Ovazione per Riccardo Muti al nuovo teatro dell’Opera

Riccardo Muti in consiglio comunale a Firenze
Riccardo Muti in consiglio comunale a Firenze

Applausi non solo per la direzione del concerto sold-out da settimane, ma anche per le parole che Riccardo Muti ha rivolto al pubblico del nuovo teatro dell’Opera di Firenze, prima del bis sul podio della “sua” Orchestra Cherubini. Dieci minuti di discorso nel quale si sono avvicendati i ricordi di Muti per Firenze e per il Maggio musicale fiorentino nel quale debutto’ nel 1968, ma anche parole critiche sulla scarsa valorizzazione dei giovani e per alcuni allestimenti che Muti non ha esitato a definire “porcherie che vengono da oltre le Alpi”.

“Sono cambiato negli anni, ma ho sempre lo stesso spirito che Firenze mi ha dato”, ha detto aggiungendo poi che “la mia attività sta volgendo al termine”: è stato l’unico buhh della serata da un pubblico che non pare rassegnato a immaginarlo giù dal podio.

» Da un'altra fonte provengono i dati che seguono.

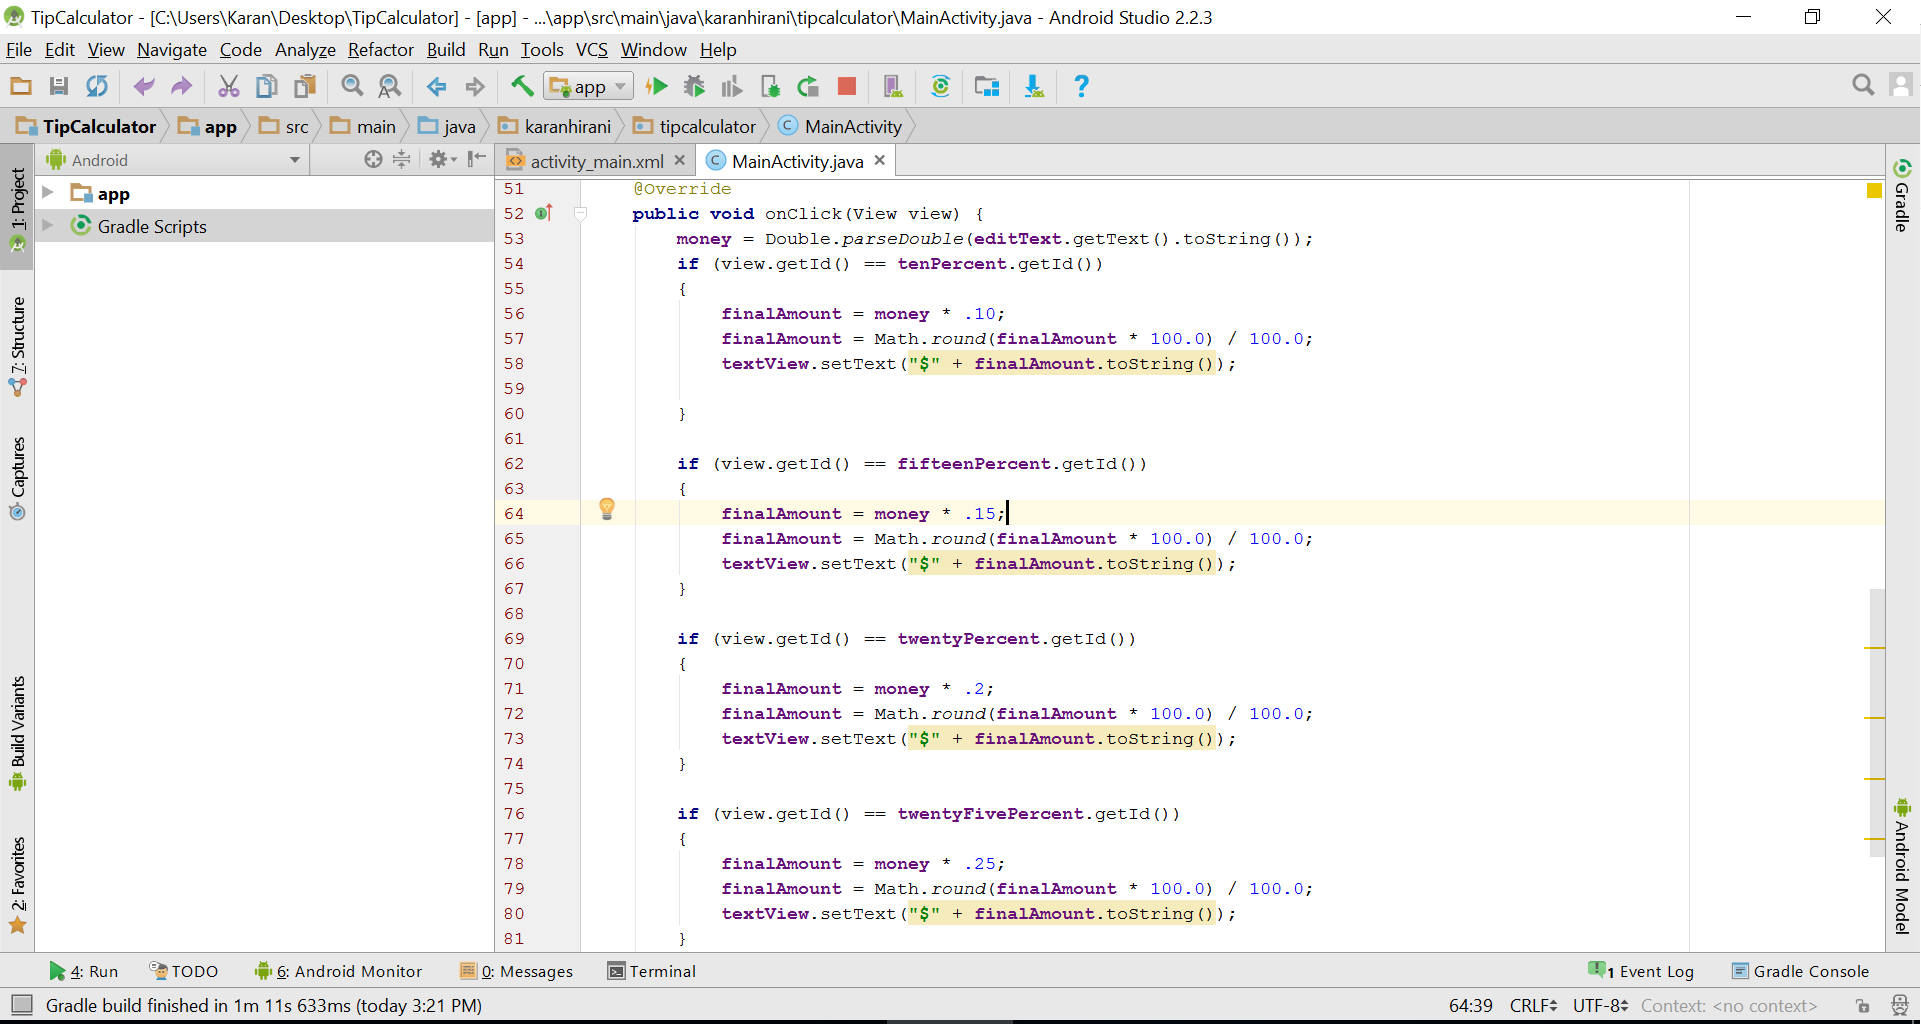This screenshot has height=1024, width=1921.
Task: Open the app run configuration dropdown
Action: point(589,87)
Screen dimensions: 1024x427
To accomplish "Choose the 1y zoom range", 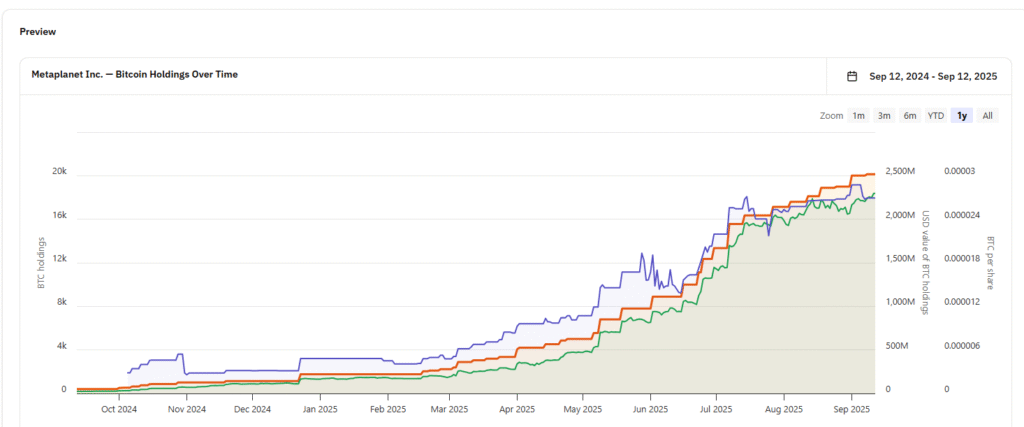I will point(962,116).
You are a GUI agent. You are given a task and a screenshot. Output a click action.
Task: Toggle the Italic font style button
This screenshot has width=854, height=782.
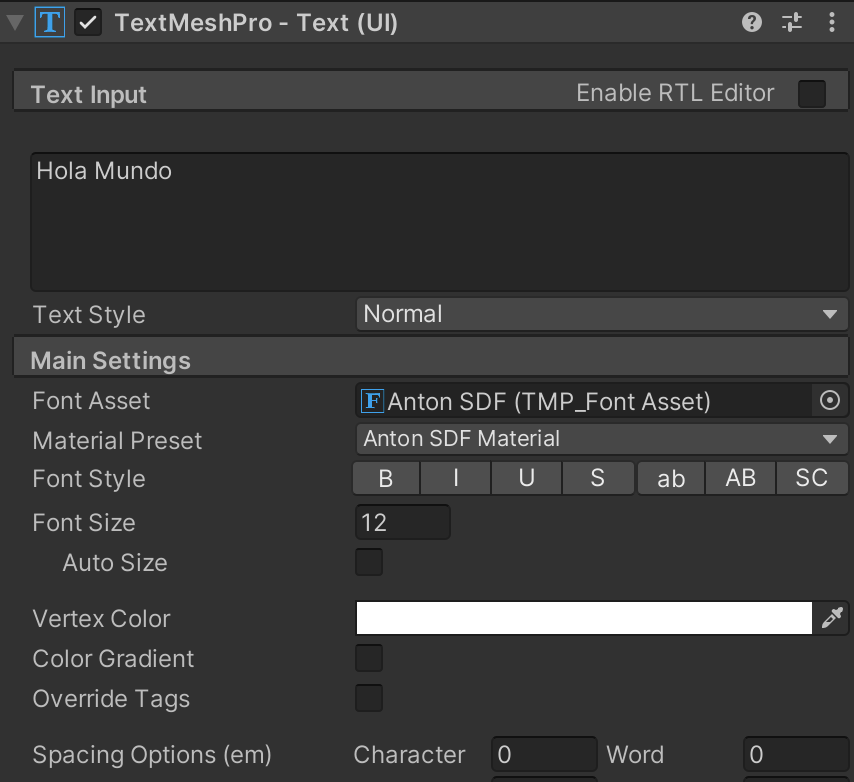click(x=456, y=479)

“Prima si studiava – ha detto Muti – oggi c’è chi ha definito la direzione d’orchestra come la passione del metro quadrato. Se uno non ha voce dirige, se non sa suonare dirige…”. Muti ha insistito più volte sulla necessità di valorizzare i giovani.

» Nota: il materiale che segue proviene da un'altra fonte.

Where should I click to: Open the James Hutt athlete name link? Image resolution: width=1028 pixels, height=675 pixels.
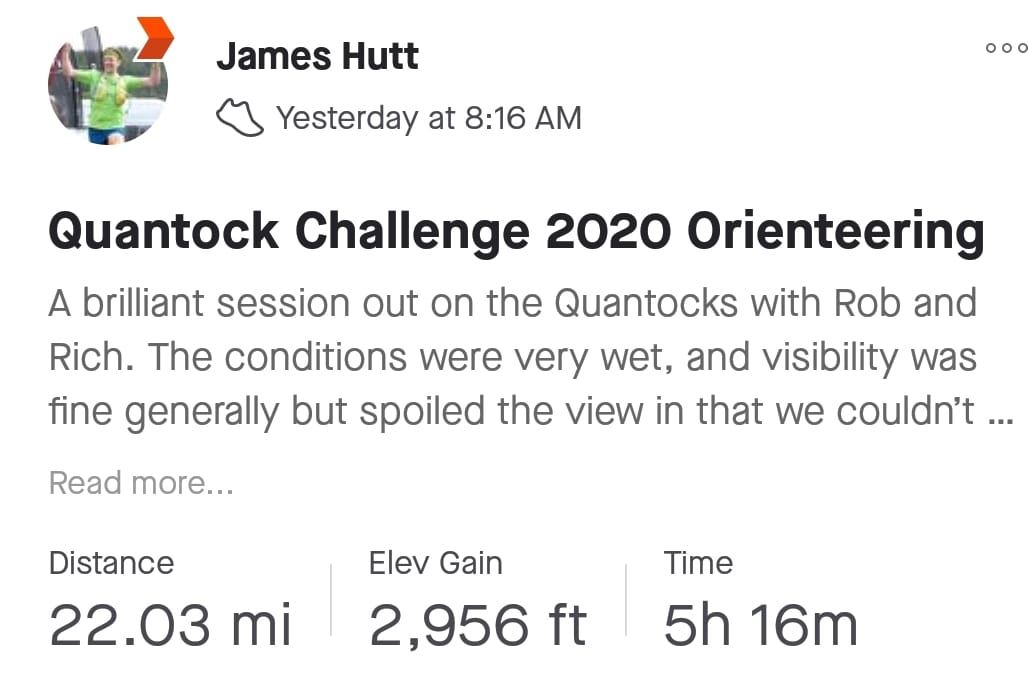point(317,56)
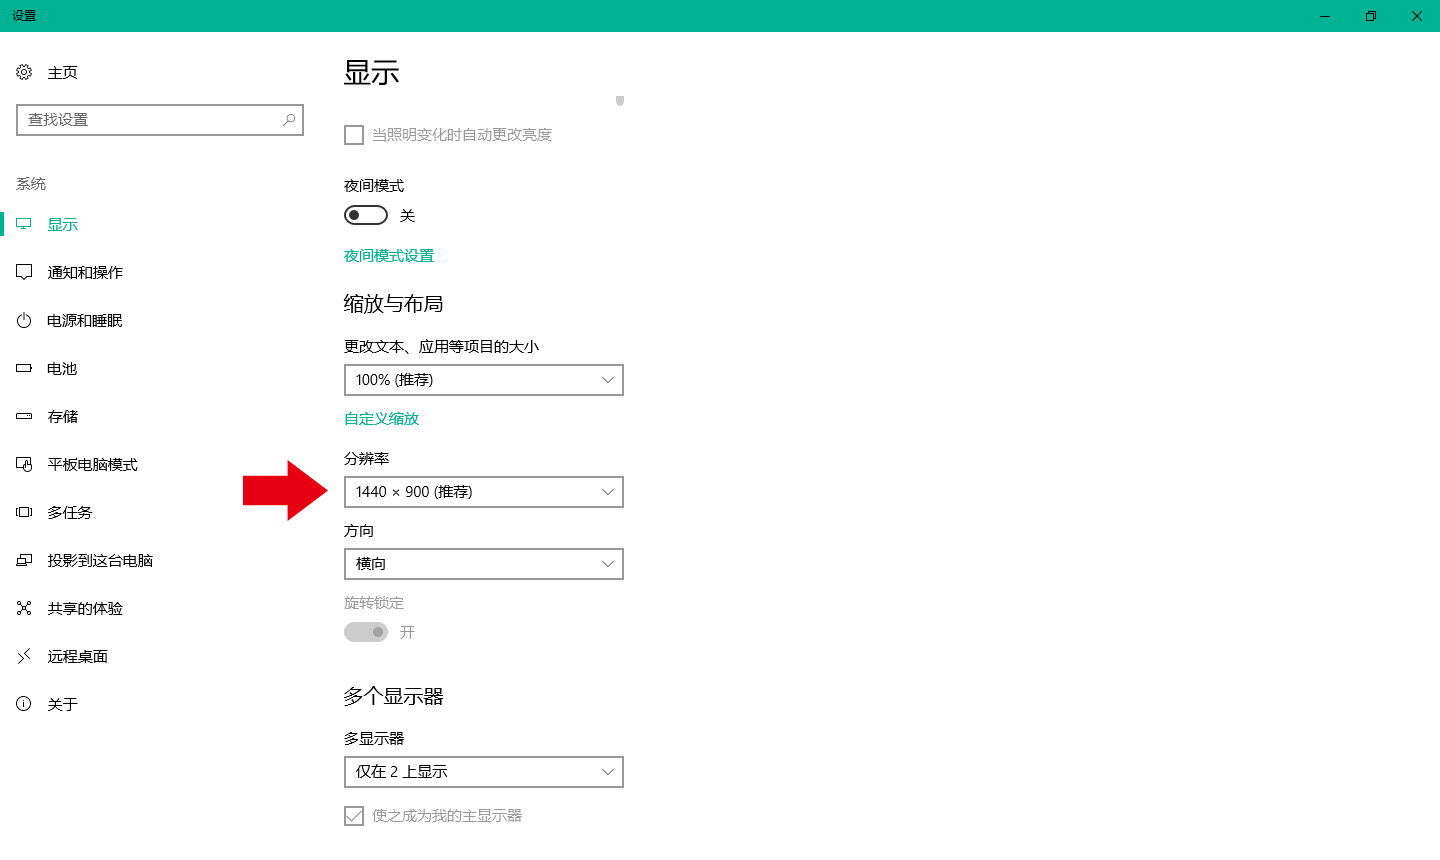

“Sono passati vari anni prima che la stampa ufficiale e anche lo Stato si accorgesse di questa orchestra – ha detto riferendosi alla ‘Cherubini’ – Se ne è accorta prima Salisburgo… Noi abbiamo ancora la malattia di piegare il ginocchio allo straniero. E’ veramente ignobile che in Italia dimentichiamo i nostri giovani”, chiamando invece altre compagnie solo perchè straniere. Muti ha anche criticato alcuni allestimenti operistici definendoli “porcherie che vengono da noi da oltre le Alpi”. Critico anche con la Traviata scaligera: “L’ho vista per soli dieci minuti e mi sono arrabbiato”.